#### Instrucción dada 1
Reproduce sin cambios las líneas del listado: empieza en la que contiene "Given: Click the 'xmlHttp=new" y detente después de la que contiene "Action: pos(569,545)", ambas incluidas.

#### Sección de texto
◇ ◇ ◇ ◇ ◇ ◇ ◇

Entre los años 2000 y 2007 nada menos que en 123 países tuvo lugar alguna forma de persecución religiosa, a un precio muy alto. Es el precio de la libertad religiosa negada, un tema de extrema actualidad hoy tanto en Oriente como en Occidente, si bien en contextos y con modalidades distintas. A los nudos de la libertad que es preciso desatar el card. Angelo Scola, Arzobispo de Milán, dedicó el discurso anual de S. Ambrosio, del cual proponemos un amplio extracto. Se trata de un texto que puede ofrecer muchos puntos para el debate común, por los distintos pasos que da: cómo inició la libertad religiosa con el edicto de Constantino, qué significa hoy reflexionar sobre la libertad religiosa y practicarla, cómo se conectan libertad y orientación del Estado respecto de las comunidades religiosas, como la laicidad auténtica del Estado se convierte en garantía de libertad y cómo al contrario una cierta «indiferencia» del Estado respecto al fenómeno religioso puede traducirse en un modelo «poco abierto» a las religiones.
1. El XVII centenario del Edicto de Milán
«El Edicto de Milán del año 313 tiene un significado histórico, porque marca el initium libertatis del hombre moderno»1. Esta afirmación de un ilustre cultor del derecho romano, el difunto Gabrio Lombardi, permite poner de relieve que las medidas, firmadas por los dos Augustos Constantino y Licinio, determinaron no sólo el fin progresivo de las persecuciones contra los cristianos sino, sobre todo, el acta de nacimiento de la libertad religiosa. En cierto sentido, con el Edicto de Milán aparecen por primera vez en la historia las dos dimensiones que hoy llamamos “libertad religiosa” y “laicidad del Estado”. Son dos aspectos decisivos para la buena organización de la sociedad política.
Una interesante confirmación de este dato la encontramos en dos significativas enseñanzas de san Ambrosio. Por una parte, el arzobispo nunca dudó en recordar a los cristianos que debían ser leales respecto a la autoridad civil, la cual, a su vez —he aquí la segunda enseñanza— debía garantizar a los ciudadanos libertad en el plano personal y social. Se reconocía así el horizonte del bien público al cual están llamados a contribuir ciudadanos y autoridad.

◇ ◇ ◇ ◇ ◇ ◇ ◇

#### Datos proporcionados
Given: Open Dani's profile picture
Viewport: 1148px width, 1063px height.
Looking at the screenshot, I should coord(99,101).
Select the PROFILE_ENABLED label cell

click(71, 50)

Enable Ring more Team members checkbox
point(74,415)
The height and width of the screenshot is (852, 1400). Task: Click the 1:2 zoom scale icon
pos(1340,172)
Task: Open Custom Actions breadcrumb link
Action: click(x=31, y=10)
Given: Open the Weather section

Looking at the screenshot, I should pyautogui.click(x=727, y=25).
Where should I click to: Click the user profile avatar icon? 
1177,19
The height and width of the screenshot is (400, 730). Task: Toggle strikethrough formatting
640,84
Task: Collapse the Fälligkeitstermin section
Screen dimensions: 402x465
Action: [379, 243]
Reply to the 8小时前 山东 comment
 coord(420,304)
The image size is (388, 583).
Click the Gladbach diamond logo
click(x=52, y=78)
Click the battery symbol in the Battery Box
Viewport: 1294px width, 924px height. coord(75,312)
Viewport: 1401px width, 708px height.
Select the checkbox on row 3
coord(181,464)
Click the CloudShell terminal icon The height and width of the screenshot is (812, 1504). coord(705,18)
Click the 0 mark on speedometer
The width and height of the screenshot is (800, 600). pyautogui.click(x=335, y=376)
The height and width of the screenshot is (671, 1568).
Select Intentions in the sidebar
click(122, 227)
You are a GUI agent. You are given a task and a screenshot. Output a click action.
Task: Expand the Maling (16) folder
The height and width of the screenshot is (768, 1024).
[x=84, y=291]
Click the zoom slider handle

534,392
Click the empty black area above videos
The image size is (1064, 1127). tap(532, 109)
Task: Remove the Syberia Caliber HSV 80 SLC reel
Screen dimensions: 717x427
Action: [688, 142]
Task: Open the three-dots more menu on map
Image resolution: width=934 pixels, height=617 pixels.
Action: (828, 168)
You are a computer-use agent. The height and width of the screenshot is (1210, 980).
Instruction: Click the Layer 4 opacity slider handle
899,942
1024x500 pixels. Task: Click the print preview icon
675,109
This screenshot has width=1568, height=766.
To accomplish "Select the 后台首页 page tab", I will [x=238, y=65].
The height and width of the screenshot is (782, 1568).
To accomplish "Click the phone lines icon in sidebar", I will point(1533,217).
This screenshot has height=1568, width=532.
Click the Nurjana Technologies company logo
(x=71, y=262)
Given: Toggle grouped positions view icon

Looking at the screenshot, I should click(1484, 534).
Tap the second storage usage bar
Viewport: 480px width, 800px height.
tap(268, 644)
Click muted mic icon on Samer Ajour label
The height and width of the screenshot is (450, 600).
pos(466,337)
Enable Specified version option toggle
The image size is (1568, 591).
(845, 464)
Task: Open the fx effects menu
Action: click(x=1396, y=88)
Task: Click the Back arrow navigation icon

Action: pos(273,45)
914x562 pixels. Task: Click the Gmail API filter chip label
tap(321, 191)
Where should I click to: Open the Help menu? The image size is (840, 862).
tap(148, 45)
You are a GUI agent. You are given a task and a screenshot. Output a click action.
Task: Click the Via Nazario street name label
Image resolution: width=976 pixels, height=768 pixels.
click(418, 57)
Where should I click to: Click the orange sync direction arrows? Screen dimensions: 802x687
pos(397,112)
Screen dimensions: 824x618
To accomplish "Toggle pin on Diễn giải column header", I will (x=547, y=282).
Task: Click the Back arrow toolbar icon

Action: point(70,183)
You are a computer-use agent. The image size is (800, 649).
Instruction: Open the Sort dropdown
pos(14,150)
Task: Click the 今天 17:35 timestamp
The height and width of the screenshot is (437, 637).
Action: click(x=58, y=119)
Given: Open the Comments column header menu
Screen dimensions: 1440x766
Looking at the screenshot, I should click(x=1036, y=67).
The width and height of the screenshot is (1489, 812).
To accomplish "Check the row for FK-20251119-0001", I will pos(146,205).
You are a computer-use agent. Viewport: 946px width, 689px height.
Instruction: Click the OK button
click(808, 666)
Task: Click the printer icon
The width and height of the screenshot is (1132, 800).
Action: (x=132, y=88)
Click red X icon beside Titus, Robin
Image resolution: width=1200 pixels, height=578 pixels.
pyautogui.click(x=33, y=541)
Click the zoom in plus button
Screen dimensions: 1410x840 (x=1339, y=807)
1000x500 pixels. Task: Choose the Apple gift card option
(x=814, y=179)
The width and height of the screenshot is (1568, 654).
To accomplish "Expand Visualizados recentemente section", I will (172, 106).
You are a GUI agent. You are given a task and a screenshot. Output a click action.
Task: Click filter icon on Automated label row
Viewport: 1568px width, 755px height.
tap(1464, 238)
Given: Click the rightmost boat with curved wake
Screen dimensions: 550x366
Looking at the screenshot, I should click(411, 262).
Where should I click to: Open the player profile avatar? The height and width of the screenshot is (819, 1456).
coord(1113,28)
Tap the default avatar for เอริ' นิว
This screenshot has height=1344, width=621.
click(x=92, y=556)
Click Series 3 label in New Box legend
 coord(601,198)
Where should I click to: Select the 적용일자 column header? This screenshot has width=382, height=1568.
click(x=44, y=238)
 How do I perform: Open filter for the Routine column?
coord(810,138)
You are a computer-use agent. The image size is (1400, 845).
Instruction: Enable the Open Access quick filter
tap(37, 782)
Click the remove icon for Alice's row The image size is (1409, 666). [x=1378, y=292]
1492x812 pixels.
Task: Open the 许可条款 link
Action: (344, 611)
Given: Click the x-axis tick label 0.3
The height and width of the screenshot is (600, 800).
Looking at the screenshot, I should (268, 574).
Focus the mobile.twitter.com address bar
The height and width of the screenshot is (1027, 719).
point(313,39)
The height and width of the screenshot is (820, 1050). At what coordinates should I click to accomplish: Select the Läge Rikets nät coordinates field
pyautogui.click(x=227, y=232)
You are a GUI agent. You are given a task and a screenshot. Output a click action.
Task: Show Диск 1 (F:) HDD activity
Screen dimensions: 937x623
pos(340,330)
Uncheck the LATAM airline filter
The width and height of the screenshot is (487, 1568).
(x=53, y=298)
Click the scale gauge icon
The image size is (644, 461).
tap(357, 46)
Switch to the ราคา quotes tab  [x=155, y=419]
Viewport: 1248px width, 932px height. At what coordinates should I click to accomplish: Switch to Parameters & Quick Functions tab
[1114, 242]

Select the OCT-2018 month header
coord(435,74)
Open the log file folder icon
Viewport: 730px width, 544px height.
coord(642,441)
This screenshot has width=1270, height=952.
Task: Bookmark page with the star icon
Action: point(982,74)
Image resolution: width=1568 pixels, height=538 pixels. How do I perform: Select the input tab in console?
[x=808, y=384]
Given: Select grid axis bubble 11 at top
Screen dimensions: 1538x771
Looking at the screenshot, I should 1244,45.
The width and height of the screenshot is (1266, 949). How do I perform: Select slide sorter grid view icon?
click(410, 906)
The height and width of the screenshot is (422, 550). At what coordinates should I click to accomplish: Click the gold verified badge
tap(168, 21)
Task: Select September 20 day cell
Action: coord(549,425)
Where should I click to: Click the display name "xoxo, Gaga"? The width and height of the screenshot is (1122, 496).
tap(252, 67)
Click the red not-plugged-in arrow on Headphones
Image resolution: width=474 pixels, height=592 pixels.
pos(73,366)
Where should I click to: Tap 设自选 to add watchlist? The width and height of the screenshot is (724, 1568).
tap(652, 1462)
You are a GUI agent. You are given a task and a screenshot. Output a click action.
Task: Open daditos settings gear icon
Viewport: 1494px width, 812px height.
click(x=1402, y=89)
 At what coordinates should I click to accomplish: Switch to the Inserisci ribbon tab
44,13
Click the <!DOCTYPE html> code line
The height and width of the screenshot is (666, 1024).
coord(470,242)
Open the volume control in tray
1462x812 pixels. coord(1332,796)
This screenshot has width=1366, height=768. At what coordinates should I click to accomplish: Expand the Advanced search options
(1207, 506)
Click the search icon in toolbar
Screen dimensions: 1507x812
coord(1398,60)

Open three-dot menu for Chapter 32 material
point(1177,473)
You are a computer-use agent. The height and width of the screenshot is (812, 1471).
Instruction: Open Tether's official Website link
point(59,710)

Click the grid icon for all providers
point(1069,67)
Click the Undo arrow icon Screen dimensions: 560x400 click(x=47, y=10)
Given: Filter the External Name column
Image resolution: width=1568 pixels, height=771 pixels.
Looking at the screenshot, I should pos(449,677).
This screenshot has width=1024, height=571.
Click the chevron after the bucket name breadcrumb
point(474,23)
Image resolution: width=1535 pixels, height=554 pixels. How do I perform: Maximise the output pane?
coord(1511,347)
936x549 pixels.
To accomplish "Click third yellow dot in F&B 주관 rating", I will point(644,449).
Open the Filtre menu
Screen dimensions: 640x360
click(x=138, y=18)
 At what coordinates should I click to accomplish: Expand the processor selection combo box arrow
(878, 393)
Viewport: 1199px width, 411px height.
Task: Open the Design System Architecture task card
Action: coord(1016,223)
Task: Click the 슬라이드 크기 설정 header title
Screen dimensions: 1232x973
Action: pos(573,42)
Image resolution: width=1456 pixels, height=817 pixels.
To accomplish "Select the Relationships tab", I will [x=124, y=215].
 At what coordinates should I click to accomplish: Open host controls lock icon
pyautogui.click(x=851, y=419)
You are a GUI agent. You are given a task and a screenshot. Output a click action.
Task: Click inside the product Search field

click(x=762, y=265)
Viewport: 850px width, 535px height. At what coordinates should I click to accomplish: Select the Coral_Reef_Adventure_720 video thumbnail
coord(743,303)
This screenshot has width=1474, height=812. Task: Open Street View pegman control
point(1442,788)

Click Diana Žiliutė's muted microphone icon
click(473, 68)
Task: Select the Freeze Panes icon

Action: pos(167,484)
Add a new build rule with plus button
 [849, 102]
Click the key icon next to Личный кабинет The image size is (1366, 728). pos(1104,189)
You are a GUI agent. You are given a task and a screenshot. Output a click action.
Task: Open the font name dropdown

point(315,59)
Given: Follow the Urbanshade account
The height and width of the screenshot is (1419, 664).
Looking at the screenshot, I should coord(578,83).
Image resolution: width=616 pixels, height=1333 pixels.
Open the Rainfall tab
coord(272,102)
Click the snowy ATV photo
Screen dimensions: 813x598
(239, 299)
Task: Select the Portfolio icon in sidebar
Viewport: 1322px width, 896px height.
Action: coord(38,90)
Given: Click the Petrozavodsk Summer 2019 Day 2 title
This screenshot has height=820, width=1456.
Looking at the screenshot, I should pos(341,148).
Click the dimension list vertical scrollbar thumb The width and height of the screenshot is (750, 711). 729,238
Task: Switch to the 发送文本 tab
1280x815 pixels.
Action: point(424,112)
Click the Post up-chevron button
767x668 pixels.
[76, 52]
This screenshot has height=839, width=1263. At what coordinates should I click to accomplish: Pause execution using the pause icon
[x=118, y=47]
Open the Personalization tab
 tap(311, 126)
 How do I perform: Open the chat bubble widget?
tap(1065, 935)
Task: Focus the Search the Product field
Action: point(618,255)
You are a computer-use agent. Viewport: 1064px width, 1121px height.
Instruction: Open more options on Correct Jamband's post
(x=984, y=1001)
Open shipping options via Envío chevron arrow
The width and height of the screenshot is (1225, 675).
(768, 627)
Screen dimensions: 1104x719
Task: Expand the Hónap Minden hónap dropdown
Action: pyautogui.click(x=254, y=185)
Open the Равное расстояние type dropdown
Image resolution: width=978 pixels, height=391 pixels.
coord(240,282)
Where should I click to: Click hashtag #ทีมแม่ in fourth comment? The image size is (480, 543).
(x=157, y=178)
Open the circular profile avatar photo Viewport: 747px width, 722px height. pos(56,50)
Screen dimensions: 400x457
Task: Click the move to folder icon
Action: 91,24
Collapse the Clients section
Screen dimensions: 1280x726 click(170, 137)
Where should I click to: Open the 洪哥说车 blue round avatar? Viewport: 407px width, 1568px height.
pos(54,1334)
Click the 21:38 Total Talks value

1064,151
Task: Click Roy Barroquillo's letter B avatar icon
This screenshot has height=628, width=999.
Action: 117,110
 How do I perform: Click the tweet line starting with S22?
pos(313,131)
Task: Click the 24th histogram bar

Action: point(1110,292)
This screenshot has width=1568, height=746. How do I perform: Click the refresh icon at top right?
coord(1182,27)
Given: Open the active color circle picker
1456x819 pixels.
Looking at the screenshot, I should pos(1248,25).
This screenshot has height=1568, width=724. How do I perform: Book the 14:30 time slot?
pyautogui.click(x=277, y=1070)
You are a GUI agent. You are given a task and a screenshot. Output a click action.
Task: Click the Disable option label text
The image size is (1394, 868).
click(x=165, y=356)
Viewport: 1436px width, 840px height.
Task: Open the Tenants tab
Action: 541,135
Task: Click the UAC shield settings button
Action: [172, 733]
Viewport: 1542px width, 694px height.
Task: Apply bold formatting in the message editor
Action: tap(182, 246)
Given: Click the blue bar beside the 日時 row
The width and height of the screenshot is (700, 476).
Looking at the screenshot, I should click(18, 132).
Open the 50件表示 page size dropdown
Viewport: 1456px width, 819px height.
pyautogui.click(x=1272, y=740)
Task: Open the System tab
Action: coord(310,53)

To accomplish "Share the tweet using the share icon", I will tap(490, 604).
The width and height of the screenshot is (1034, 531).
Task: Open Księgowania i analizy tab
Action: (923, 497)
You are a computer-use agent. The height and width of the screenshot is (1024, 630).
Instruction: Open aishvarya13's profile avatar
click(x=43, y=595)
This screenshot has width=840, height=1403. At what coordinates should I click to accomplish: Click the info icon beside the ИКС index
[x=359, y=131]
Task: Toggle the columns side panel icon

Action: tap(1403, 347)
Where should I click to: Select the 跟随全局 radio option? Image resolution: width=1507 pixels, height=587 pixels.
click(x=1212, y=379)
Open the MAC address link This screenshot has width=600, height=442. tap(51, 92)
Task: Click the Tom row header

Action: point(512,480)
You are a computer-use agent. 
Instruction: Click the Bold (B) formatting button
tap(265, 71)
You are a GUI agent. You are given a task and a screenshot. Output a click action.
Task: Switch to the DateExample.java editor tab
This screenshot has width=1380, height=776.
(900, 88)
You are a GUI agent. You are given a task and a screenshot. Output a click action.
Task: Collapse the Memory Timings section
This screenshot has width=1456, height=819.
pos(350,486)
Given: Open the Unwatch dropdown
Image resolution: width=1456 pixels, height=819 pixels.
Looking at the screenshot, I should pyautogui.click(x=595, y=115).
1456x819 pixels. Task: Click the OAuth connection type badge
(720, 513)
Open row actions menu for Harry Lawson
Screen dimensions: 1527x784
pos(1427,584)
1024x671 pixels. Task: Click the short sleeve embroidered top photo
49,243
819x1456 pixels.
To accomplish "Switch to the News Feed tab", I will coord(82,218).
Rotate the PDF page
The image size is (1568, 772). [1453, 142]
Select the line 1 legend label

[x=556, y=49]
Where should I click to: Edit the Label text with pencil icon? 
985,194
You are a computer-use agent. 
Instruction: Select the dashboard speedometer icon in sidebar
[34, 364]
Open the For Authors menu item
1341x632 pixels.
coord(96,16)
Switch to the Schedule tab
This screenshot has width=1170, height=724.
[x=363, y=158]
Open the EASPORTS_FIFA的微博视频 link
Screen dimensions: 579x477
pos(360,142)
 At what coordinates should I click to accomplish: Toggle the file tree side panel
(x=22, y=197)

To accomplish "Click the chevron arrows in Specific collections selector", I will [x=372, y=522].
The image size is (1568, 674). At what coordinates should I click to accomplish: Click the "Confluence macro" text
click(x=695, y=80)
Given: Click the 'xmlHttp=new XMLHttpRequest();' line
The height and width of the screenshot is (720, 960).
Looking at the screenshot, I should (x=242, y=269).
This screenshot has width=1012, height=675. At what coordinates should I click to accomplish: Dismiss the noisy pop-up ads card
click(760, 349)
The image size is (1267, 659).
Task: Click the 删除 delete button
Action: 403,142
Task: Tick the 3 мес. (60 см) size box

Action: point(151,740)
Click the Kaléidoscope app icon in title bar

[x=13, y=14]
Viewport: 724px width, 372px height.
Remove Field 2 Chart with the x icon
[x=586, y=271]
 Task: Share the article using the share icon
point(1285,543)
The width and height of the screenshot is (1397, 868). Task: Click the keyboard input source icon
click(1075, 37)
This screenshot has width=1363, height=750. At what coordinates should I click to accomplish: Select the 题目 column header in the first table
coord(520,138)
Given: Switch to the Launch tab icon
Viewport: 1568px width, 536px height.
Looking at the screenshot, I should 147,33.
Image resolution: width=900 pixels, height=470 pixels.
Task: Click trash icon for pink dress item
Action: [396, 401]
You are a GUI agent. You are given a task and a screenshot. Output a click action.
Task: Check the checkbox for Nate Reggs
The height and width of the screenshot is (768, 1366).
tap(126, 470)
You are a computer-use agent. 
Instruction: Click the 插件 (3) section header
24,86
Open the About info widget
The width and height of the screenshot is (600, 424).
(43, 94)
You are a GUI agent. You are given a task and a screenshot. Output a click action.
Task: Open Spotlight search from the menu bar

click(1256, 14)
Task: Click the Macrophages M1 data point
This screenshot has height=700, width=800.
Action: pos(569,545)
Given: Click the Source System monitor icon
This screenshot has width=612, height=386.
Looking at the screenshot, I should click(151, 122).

◇ ◇ ◇ ◇ ◇ ◇ ◇

#### Instrucción dada 2
Según el texto sobre la libertad religiosa, ¿de qué año es el Edicto de Milán?

#### Respuesta escrita 1
Given: Click the 'xmlHttp=new XMLHttpRequest();' line
The height and width of the screenshot is (720, 960).
Looking at the screenshot, I should (x=242, y=269).
This screenshot has width=1012, height=675. At what coordinates should I click to accomplish: Dismiss the noisy pop-up ads card
click(760, 349)
The image size is (1267, 659).
Task: Click the 删除 delete button
Action: 403,142
Task: Tick the 3 мес. (60 см) size box

Action: point(151,740)
Click the Kaléidoscope app icon in title bar

[x=13, y=14]
Viewport: 724px width, 372px height.
Remove Field 2 Chart with the x icon
[x=586, y=271]
 Task: Share the article using the share icon
point(1285,543)
The width and height of the screenshot is (1397, 868). Task: Click the keyboard input source icon
click(1075, 37)
This screenshot has width=1363, height=750. At what coordinates should I click to accomplish: Select the 题目 column header in the first table
coord(520,138)
Given: Switch to the Launch tab icon
Viewport: 1568px width, 536px height.
Looking at the screenshot, I should 147,33.
Image resolution: width=900 pixels, height=470 pixels.
Task: Click trash icon for pink dress item
Action: [396, 401]
You are a GUI agent. You are given a task and a screenshot. Output a click action.
Task: Check the checkbox for Nate Reggs
The height and width of the screenshot is (768, 1366).
tap(126, 470)
You are a computer-use agent. 
Instruction: Click the 插件 (3) section header
24,86
Open the About info widget
The width and height of the screenshot is (600, 424).
(43, 94)
You are a GUI agent. You are given a task and a screenshot. Output a click action.
Task: Open Spotlight search from the menu bar

click(1256, 14)
Task: Click the Macrophages M1 data point
This screenshot has height=700, width=800.
Action: pos(569,545)

#### Respuesta escrita 2
Del año 313.